_Work instructions_.
1: List every person named in the article about the superyacht Victorious, with the title the article gives each one.
2: According to the article about the superyacht Victorious, how long did the search-and-rescue operation last?
3: Carry on the article about the superyacht Victorious from the point where it ends.

_Text under study_.
• • •
Wealthy people’s enormous, ultra-luxurious superyachts are often targeted by environmental activists (among others) for causing harm to the maritime environment and polluting the air. But their specific capabilities also allow them to do good, at least occasionally.
Undoubtedly one of the most spectacular superyachts still on the market at the end of this year is the awe-inspiring Victorious.
There’s nothing simple or conventional about this mammoth vessel, from the story of how it came to be, to its flamboyant owner. Not just an outrageously lavish pleasure craft that is asking for a whopping $116.8 million, the aptly-named Victorious is also an inspiring example of true autonomy at sea.
We’ve talked about this unique watercraft before, but an event that could have been tragic brought it into the spotlight recently. It seems that the 278-footer (87 meters) became a real hero, after putting its rescue skills to the test. While en route to the Caribbean, an unexpected turn of events caused Victorious to temporarily change its plans, in order to respond to a distress call in the North Atlantic.
According to a social media announcement made by Captain Luca Mosca, the crew onboard Victorious participated in a search-and-rescue mission that luckily had a happy ending. A small catamaran of only 15 meters (49 feet) had capsized at approximately 500 miles (805 km) from shore.
All the five passengers who had escaped on a life-raft were rescued by Victorious. It might sound simple, but it was actually a 16-hour SAR operation, led by Captain Petar Milkov and Chief Officer Emily Grassby.
• • •
_Provided records_.
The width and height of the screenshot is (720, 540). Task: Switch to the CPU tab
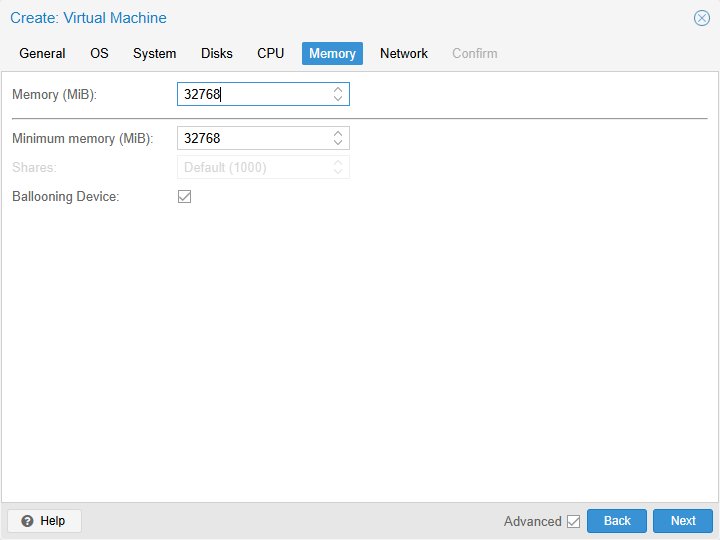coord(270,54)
• • •
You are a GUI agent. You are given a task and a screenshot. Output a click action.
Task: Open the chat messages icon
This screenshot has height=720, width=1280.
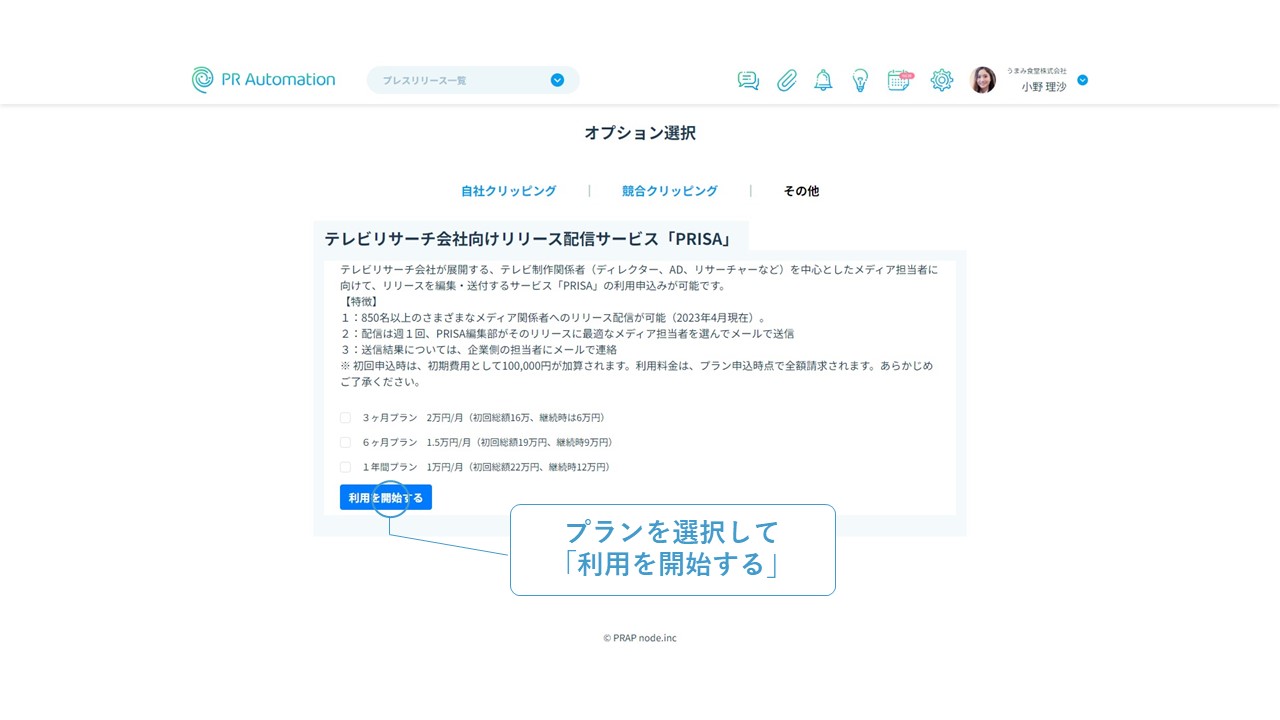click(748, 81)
• • •
_Expected results_.
1:
Captain Luca Mosca
Captain Petar Milkov
Chief Officer Emily Grassby

2: It was a 16-hour operation.

3:
Some of the cat’s passengers had suffered injuries so, after receiving first aid onboard the superyachts, they were taken to Saint Martin, for medical care.
It was a proud moment for the vessel’s crew, and one that they’ll always remember, for sure. Although it’s not unusual for yachts to respond in cases like this, when they’re in the area of the incident, Victorious seemed to be made for that.
The yacht’s owner, the ever-surprising Vural Ak, a GT3 racer and owner of the Intercity Istanbul Park circuit in Turkey, revealed earlier this year that one of the cabins was turned into a hospital room. It was because of the pandemic, it seems, but turns out to be of great help in emergencies such as this.
A rugged explorer showing off its helicopter and heavy-duty “toys,” this pleasure craft was designed to be almost self-sufficient during extremely long journeys. Powered by twin 1,475 HP Caterpillar diesel engines, it can cover more than 10,000 nautical miles (18,520 km) at 10 knots (11.5 mph/18.5 kph). Huge food storage facilities and freezers allow it to stay six months at sea, even with large groups on board.